2009-02-08 00:28:07 | 宵宵妄話

このところの自動車産業の不況ぶりは、決算期を控えて、真に厳しく深刻な経済危機を予感させるものがあります。以下に老人二人の対話を載せます。

 

「今日のニュースでは、トヨタが今期の収益予想を更に引き下げて、赤字に転落するという見通し報告をしていたけど、これからどうなっちゃうのだろうね?」

「いヤア、どうもこうもないよ。恐らく実際はその赤字幅はもっと膨らむのじゃないの」

「どうしてこのようになっちやったんだろうねえ」

「それはあれじゃないの、やっぱり金融不況が引き金になって、金詰まりで車を買う人が激減したからじゃないのか」

「トヨタはせっかく世界一になったばかりだというのに、このままじゃ、世界一の赤字企業になっちゃうのかなあ」

「ま、そんなことも無いと思うけど、規模が大きいだけに収益の幅も大きくなるのはしょうがないだろうねえ」

「ところでさ、金融不況だけの問題なのかなあ」

「というと、何か他に原因でもあるというの?」

「いやあ、よく解んないけど、何だかもう世の中にこれ以上車は必要ないという現象が、この不況を通して出てきているんじゃないかなあ」

「どうしてそんなことが言えるの?」

「思うんだけど、俺たちは知らず知らずに無理をして新車を買わされ続けていたんじゃないのかな。4、5年乗ったら新車に替えるのが当たり前のように思っている人がかなり多く居たんだと思うよ。それがこの不況で、金がないので無理を控えたということなのだと思うけど、もしかしたら買い替えの意味の無さに気づき始めたようにも思えるんだよ」

「なるほどねえ、ということは、景気が回復してもそう簡単には新車の需要が増えないということかね。」

「いや、人間の欲望には限界がないと思うから、お金が保証されるようになれば新車の需要は回復するのだと思うけど、その度合いがかなり減るのじゃないかな」

「新車の魅力にはなかなか勝てないということなのかね」

「うん、これはどうにもならないと思うけど、しかしこの不況を経験して、車に対する考え方はかなり変るんじゃないかな。例えば買い替えのタイミングは確実に遅れる方にズレると思うし、車に対する選択眼もスタイルなどのカッコ良さよりも燃費が良いとか維持費が安いとか言う点が一層重視されるようになるんじゃないかな」

「そうね、それは確かに言えるんじゃないかな」

「ところでさ、もっと本質的なことも考える必要があるんじゃないかなあ」

「それって、どういうことなの?」

「あのね、前から疑問に感じているのだけど、人類には一体何台の車が必要なのだろうねえ。今世界中にどれほどの台数の車が走っているのか知らないけど、今のペースで造り続けて行くとしたら、買い替え需要分を除いて、どれほどのニーズがあるのか知りたいものだね。もうそれほどのニーズは無くなって来ているのではないのかなあ」

「日本のメーカーだけでも年間1千万台以上の車を造っているのだから、全世界ではその倍以上の車が作られている筈だし、過去10年分を合算すれば、全くのアバウトでも4億台くらいは造られているんじゃないかな。だとすれば世界の総人口が65億として、もう既に十数人に1台くらいは行き渡っている計算となるし、実際は車など不要とする人たちもいるだろうから、より以上に車は行き渡っている計算となるように思うよ」

「そうだろう。もう買い替え需要は別として、それほど車が必要ではないんじゃないかな。

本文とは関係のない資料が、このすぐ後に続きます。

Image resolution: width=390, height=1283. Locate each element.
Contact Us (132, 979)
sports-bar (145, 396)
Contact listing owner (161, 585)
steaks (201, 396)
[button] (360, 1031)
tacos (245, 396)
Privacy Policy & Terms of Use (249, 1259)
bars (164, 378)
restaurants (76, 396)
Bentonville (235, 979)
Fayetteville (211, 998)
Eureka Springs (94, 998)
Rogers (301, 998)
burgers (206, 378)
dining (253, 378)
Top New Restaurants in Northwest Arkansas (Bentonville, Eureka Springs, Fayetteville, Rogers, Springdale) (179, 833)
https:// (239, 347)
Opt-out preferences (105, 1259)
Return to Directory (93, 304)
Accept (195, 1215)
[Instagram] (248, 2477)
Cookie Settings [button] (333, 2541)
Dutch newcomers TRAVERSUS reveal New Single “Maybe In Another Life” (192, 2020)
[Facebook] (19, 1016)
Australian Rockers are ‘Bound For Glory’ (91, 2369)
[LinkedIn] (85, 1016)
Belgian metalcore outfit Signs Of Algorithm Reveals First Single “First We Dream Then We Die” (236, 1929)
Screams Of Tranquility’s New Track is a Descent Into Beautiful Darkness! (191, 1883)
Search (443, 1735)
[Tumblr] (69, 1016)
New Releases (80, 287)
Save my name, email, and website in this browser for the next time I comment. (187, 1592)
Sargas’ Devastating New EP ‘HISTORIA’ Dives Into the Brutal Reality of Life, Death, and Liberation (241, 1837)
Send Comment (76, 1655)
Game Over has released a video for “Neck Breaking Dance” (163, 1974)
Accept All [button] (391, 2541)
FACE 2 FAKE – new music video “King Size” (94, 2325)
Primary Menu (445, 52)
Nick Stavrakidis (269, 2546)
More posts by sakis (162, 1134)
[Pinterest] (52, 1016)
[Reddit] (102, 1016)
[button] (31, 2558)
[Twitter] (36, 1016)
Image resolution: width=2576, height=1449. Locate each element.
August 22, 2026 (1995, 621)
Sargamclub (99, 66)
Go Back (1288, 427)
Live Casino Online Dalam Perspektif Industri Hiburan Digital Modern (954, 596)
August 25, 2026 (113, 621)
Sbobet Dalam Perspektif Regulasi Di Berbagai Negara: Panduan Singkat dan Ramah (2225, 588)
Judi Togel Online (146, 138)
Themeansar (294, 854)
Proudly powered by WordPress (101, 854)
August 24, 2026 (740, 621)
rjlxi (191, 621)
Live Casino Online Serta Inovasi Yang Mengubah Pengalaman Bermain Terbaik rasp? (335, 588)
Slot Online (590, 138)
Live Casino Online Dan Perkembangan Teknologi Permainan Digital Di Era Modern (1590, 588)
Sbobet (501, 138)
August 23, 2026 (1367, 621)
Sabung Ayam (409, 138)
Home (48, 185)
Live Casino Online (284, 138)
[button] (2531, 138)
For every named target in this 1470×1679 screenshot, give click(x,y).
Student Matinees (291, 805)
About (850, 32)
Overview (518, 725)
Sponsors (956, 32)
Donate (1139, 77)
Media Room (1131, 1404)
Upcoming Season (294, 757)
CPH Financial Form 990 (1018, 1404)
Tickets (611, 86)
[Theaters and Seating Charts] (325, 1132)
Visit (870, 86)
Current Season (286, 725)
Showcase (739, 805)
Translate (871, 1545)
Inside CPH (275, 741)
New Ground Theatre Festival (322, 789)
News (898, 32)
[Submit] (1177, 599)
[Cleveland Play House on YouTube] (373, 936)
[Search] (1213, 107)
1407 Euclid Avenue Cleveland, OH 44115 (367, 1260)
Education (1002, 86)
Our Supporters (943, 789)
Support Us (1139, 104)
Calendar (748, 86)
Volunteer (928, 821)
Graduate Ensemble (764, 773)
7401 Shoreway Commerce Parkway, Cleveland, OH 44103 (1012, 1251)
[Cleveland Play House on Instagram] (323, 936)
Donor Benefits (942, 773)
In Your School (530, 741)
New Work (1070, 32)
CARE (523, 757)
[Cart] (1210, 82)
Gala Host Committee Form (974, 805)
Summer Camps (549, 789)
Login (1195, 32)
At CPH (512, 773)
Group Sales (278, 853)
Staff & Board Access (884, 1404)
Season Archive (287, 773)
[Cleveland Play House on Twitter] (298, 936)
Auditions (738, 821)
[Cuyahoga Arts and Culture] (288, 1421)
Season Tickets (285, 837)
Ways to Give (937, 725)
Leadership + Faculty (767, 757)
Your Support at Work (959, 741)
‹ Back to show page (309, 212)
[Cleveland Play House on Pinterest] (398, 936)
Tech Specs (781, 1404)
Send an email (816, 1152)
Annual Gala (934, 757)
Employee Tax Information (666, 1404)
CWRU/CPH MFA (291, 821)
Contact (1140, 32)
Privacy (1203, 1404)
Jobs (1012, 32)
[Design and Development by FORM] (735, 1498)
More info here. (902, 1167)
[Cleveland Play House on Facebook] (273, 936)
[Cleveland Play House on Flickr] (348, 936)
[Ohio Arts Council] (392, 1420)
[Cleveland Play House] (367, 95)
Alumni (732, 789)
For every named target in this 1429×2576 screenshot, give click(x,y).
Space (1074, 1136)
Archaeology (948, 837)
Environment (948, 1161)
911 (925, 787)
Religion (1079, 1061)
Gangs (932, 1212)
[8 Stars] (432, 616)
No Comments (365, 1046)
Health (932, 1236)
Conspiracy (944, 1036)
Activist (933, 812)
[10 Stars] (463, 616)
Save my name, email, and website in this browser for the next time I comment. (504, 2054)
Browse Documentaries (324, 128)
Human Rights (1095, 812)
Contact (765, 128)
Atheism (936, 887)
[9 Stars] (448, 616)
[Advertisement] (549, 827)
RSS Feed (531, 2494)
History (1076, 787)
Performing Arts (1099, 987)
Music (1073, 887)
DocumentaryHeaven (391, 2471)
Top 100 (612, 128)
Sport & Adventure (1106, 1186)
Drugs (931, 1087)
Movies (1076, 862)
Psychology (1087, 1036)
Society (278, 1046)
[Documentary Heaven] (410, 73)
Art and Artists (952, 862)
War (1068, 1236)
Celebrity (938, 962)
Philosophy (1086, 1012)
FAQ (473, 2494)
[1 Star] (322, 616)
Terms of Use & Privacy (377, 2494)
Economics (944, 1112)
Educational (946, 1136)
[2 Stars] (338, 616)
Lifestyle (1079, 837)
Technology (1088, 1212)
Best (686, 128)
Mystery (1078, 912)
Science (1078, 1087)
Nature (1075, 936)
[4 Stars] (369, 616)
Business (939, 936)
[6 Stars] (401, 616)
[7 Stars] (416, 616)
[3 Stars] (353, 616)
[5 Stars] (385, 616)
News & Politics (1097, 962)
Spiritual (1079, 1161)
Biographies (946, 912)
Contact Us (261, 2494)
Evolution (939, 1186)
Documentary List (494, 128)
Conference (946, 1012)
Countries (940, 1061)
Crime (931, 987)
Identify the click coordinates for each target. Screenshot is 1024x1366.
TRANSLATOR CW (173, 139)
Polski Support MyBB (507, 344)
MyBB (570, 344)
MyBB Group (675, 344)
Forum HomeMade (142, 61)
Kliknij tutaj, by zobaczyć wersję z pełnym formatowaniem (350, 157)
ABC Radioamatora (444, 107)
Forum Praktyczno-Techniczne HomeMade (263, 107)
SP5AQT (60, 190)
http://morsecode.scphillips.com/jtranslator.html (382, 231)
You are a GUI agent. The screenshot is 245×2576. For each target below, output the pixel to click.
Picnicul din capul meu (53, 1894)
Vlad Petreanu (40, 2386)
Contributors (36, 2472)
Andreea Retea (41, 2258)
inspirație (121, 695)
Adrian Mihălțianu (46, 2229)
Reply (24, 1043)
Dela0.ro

「だけど一人で複数の車を持ちたがる奴もいるからなあ」

「確かにそうだけど、絶対数としてはそれほど大きな割合を占めてはいないのじゃないかな」

「確かに車は多すぎるような気がするなあ。しかしさ、造る側から見れば、今度の不況のとばっちりを受けて、特に下請け企業などは大変なことだろうねえ」

「そうだね、自動車産業の裾野は広いから、俺たちの想像もつかないような世界で、とんでもない出来事が起こっているのだろうね。今年の決算期には、予想もしなかったような大事件が多発するかも知れないね。」

「この不況を乗り切る決め手となるような方策はないのだろうかねえ」

「日本のメーカーも皆世界各地で車を造っているのだから、世界同時不況という状況では、特効薬は見出せないのじゃないかな。とにかくじっと我慢するしか道はないのじゃないかと思うよ」

「じっと我慢か。それだけかなあ」

「強いて言うならば、この不況体験から、もはや車のニーズは大きく変わって来ており、従来のパターンでは経営があっという間に行き詰るという危機を内包していることを、メーカーサイドは強く認識した新しい経営のあり方に取り組むべきではないかなあ。何だか偉そうな無責任な言い方だけど。」

「要するに、車は、いつでもアッという間に売れなくなるという時代に入っていること、を強く認識した取り組みが必要だということかな」

「うん、そうだよ。もしトヨタがひっくり返ったりしたら、廻りまわって、俺たちの年金もどうなるかわからなくなってしまうからなあ、……。」

 

老人の対話はこの後も右往左往しながら続くのでありました。